◆ ÉNONCÉ A: Reproduisez à l'identique les lignes des entrées, de celle qui contient « Screen dimensions: 848x480 » jusqu'à la dernière ligne des entrées incluse.

Mais aujourd'hui les communistes français sont placés devant un double bind impossible qui nous entraine dans une impasse : l' « offre » de candidature de JLM versus l' « offre » d'une primaire à gauche. Il est urgent pour les militants du PCF comme pour toutes elles et ceux qui se réclament du FdG et au delà de sortir de cette cisaille infernale !

Contrairement à ce que pensent certains contributeurs, je ne vois pas dans le fait que beaucoup de communistes soient signataires de cet appel une manière de se démarquer du positionnement de la direction du PCF, mais plutôt une contribution à la clarification de cette dernière. Un pas important a d'ailleurs été fait avec cette proposition d'États Généraux interrogeant d'ici l'été 500 000 personnes. Cette proposition inédite dans notre histoire récente peut à mon sens être vraiment utile mais à plusieurs conditions :

  • Qu'elle ne se borne pas à collecter une pile de « cahiers de doléances » mais s'efforce de déboucher sur une plate-forme d'objectifs, d'engagements à court, moyen et long terme. C'est cela pour moi un « socle commun ».

  • Qu'elle soit appropriée, au delà du PCF, par l'ensemble des composantes du FdG et au delà par la « gauche critique » (écologistes, socialistes en rupture, Nouvelle Donne…) mais aussi et surtout par le mouvement social dans ses composantes associatives, syndicales et « inorganisées ».

  • Qu'elle déborde donc largement des « logiques d'organisation(s) » et aille directement au contact de notre peuple : des États Généraux, c'est ça.

◆ ENTRÉES EXTRAITES:
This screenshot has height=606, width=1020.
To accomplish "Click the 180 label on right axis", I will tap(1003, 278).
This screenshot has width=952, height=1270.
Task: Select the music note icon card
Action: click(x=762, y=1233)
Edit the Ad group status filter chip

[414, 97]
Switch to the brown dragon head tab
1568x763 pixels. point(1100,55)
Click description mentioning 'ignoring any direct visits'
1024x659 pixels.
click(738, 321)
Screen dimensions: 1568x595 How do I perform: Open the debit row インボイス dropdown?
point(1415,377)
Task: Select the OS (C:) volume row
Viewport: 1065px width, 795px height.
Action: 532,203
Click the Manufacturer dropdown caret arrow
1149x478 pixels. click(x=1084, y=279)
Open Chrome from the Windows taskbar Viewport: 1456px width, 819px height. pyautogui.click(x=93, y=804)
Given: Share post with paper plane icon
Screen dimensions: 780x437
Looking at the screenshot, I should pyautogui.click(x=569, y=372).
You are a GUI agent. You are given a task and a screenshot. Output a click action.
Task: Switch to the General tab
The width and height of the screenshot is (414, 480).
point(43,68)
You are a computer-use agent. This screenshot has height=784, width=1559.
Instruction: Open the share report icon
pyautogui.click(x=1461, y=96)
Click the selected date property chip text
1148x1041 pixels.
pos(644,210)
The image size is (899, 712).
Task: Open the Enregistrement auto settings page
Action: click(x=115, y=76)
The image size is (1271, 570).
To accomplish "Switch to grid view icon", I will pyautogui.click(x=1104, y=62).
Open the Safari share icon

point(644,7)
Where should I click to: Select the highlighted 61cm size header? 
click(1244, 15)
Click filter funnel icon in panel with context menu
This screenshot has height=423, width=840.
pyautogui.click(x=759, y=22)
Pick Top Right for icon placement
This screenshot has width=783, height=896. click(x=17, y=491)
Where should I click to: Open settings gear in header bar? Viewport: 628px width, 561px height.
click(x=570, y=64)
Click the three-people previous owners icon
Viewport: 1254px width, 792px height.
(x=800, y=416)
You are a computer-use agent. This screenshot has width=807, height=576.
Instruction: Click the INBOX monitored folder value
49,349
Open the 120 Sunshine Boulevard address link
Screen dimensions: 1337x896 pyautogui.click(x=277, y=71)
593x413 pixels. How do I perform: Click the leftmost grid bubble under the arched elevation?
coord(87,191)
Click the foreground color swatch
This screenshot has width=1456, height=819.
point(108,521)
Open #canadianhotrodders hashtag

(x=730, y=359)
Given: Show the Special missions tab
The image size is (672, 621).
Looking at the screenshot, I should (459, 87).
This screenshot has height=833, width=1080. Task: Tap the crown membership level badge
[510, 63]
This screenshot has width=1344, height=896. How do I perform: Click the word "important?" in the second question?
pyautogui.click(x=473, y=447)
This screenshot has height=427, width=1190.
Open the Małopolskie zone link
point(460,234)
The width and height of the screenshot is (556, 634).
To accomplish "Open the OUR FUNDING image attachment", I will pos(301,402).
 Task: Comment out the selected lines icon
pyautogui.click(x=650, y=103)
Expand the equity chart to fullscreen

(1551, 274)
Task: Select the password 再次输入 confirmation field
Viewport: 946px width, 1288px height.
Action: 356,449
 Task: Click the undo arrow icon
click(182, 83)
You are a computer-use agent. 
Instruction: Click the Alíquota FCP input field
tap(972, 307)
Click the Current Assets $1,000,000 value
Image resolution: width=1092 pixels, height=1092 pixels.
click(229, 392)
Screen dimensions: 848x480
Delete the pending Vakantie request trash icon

◆ ÉNONCÉ B: Reprenez le texte sur la proposition d'États Généraux du PCF et poursuivez-le après sa dernière phrase.

◆ RÉSULTAT ATTENDU A:
Screen dimensions: 848x480
Delete the pending Vakantie request trash icon

◆ RÉSULTAT ATTENDU B:
  • Que du « grand débat » voulu par les communistes, accouchant d'un « socle commun », découle une proposition concrète : par exemple la mise en place d'une primaire législative dans chacune des 577 circonscriptions de notre pays et désigne ainsi les 577 candidat-e-s (et autant de suppléant-e-s) à l'Assemblée nationale pour 2017, procédant ainsi à une inversion symbolique du calendrier.

D'abord le débat, ensuite le socle commun, puis les candidat-e-s. Ces derniers réunis en « convention » pouvant, si cette question est encore d'actualité, enfin désigner le-la candidat-e à l'élection présidentielle…

Et puisqu'on parle de « socle », n'oublions pas celui de la statue de la Place de la République, la nuit debout, convergence des luttes, on vaut mieux que ça… Et n'éludons pas le risque que notre « socle » soit vite renversé par tout ce que l'imaginaire collectif inventera, commence déjà d'inventer !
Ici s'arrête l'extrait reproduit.